Last Friday, we interviewed three amazing women leaders from DocuSign, Denali Therapeutics, and The Teaching Well. This is the first of four blog posts that captures their insightful responses to our questions. For more information about our panelists, read their bios here.
Your positions in leadership are inspiring to other women. What would you say is the number one skill an aspiring female leader should cultivate as she grows in her career?
Question submitted by founding SIS Circle member, Julie Ziegler.
“Figure out what you want to do, ask for help when you need it, and create a plan.“
– Lena Waters, VP Integrated Marketing at DocuSign
Lena’s response (slightly edited transcription from interview):
Make sure in a professional environment to ask for what you want. It seems like a small thing but sometimes women find themselves in a position where they are so busy taking care of others we forget to take care of ourselves. If I am trying to make my way from A to B in a career in a company I should have a plan. There’s no problem making a plan when I am at work. I manage accounts, projects, and teams, and I would never do anything without having a plan.. When I started to think of it that way, it got simpler and it didn’t mean that my plan was really good, and it didn’t mean that it worked out, but it allowed me to stand out of myself and when I needed help or if there was something I wanted to do to advance the plan, then I could ask for it. It gave me the backbone of what I wanted to do and how I was going to do it and allowed me to disassociate myself from feeling bad or guilty.
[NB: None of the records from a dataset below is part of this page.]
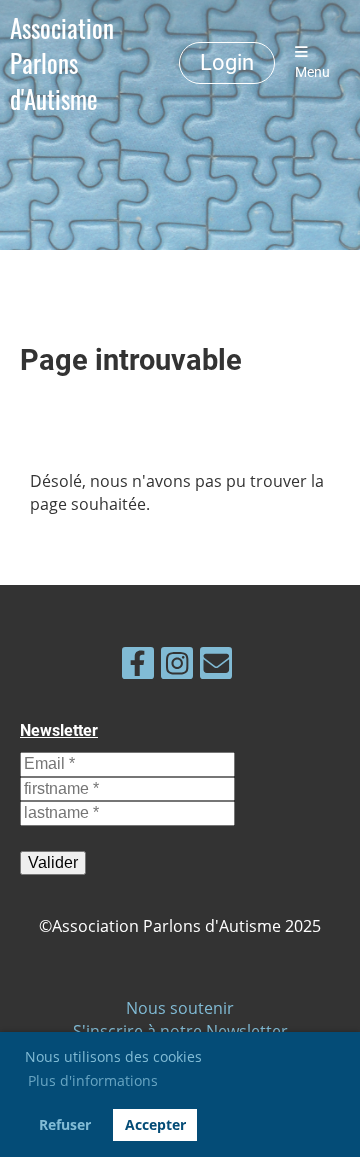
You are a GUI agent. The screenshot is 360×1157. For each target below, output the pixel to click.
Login (227, 62)
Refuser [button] (65, 1124)
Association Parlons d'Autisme (62, 63)
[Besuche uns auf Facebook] (138, 666)
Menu (312, 72)
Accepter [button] (155, 1124)
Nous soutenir (180, 1008)
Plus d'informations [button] (93, 1080)
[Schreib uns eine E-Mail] (216, 666)
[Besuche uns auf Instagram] (177, 666)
Figure out what you want to do, which is the hardest part, ask for help when you need it, and create a plan. Think of everything you do as a project. We all do that from day-to-day. That’s been the one principle that I’ve kept with me from when I was very young and I still do it today.
“Professional resilience.”
– Dr. Meredith Calvert, PhD, Principal Scientist at Denali Therapeutics
Dr. Calvert’s response (slightly edited transcription from interview):
Professional resilience; I know that’s multi-faceted but also critical to success in any field. Professional resilience is the ability to work very hard. It’s to put absolutely everything into it, to believe in it, and to work really hard for it. That’s the number one ingredient for success.
At the same time, professional resilience is the ability to take criticism and not let it break you down. To be able to understand and hear constructive criticism but at the same time with resilience, you have to believe in your own ideas too. You have to be able to take criticism, but also recognize when it doesn’t resonate with you and to decide that you’re going to stick with your ideas anyway- and be able to distinguish the two.
“Believe in our own genius.”
– Sonya Mehta, Director of Partnerships at The Teaching Well
Sonya’s response (slightly edited transcription from interview):
I recently read a Harvard Business Review article that talked about a study they did on leadership competencies between men and women. It compared men’s and women’s performance, and also how women rated themselves with how men rated themselves. Out of 19 competencies, women outperformed men in 17 of them, and yet consistently rated themselves lower in all areas. That’s consistent with other findings on how men often read job descriptions and meet 30% of the criteria and apply anyway, using their other talents and charisma to advance in the process. Women do just the opposite. (They) read job descriptions where they meet 90% of the criteria and choose not to apply. As women, we often get in our own way because of societal conditioning that has taught us not to take a chance on ourselves.
So, it’s clear to me that women don’t really need to develop any talent other than believing in our own genius. Everything else is already there. When we look at disparities, so much is culturally transferred from one generation to the next. I think our generation has the ability to move out of that and invest in our own abilities as women.